#### [WHAT TO PRODUCE]
Go through the records below and tally the lines that include "agent". Answer with the number only.

AVAILABLE DATA below:

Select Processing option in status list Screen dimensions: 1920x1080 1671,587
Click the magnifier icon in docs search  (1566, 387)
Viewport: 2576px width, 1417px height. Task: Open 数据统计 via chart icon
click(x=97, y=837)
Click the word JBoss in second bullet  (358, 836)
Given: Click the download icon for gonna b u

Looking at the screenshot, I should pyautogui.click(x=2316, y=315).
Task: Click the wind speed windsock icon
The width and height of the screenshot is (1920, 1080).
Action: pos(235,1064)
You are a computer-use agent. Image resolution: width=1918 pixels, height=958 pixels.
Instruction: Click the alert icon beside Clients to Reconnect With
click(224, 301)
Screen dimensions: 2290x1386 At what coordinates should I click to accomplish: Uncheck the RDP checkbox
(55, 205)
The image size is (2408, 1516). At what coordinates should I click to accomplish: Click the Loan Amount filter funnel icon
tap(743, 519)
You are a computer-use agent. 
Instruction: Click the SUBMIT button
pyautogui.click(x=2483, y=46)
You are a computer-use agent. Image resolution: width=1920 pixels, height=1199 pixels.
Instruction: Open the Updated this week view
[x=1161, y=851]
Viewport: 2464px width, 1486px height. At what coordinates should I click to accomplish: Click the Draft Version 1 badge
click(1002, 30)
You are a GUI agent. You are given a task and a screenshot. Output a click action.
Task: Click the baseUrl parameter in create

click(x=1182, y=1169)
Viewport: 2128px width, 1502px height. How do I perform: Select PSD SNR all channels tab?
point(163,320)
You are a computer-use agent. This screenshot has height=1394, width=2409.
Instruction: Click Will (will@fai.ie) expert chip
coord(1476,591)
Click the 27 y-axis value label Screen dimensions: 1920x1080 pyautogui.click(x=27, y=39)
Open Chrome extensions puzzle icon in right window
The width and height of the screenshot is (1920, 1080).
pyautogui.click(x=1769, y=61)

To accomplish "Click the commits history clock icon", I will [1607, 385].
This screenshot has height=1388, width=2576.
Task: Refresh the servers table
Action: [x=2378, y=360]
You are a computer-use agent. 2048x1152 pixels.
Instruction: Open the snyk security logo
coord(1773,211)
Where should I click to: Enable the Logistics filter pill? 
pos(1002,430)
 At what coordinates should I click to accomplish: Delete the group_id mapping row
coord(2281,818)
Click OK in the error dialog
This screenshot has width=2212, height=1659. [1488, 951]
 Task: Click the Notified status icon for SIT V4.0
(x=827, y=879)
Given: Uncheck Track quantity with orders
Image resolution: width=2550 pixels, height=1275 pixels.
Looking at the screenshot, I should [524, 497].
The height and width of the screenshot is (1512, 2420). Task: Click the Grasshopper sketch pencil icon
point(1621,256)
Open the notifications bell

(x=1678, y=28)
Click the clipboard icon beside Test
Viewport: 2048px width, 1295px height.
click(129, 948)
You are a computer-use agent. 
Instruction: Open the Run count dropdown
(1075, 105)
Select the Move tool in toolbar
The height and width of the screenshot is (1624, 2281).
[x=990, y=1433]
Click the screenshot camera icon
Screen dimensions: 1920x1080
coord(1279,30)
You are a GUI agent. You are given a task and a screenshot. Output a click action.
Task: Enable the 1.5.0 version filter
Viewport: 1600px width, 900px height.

End of AVAILABLE DATA.

#### [YOUR RESPONSE]
8